▶ **Task to complete**:
Every record must be repeated exactly, with no omission.

▶ **Record excerpts**:
· · · · ·
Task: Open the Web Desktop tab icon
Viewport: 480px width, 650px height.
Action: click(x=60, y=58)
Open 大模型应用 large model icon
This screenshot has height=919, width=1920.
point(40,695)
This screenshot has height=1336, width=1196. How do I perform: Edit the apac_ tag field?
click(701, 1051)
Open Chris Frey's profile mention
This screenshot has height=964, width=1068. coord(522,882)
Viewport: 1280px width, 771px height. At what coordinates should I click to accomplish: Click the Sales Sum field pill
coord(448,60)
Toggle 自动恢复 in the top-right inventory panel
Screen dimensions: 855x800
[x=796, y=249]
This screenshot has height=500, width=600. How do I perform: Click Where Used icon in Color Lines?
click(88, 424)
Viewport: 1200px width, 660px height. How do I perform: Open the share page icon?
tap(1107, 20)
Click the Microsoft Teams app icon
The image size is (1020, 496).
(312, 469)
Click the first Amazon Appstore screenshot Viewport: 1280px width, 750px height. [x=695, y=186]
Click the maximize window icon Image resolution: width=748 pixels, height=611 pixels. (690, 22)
· · · · ·
▶ **Written response**:
Task: Open the Web Desktop tab icon
Viewport: 480px width, 650px height.
Action: click(x=60, y=58)
Open 大模型应用 large model icon
This screenshot has height=919, width=1920.
point(40,695)
This screenshot has height=1336, width=1196. How do I perform: Edit the apac_ tag field?
click(701, 1051)
Open Chris Frey's profile mention
This screenshot has height=964, width=1068. coord(522,882)
Viewport: 1280px width, 771px height. At what coordinates should I click to accomplish: Click the Sales Sum field pill
coord(448,60)
Toggle 自动恢复 in the top-right inventory panel
Screen dimensions: 855x800
[x=796, y=249]
This screenshot has height=500, width=600. How do I perform: Click Where Used icon in Color Lines?
click(88, 424)
Viewport: 1200px width, 660px height. How do I perform: Open the share page icon?
tap(1107, 20)
Click the Microsoft Teams app icon
The image size is (1020, 496).
(312, 469)
Click the first Amazon Appstore screenshot Viewport: 1280px width, 750px height. [x=695, y=186]
Click the maximize window icon Image resolution: width=748 pixels, height=611 pixels. (690, 22)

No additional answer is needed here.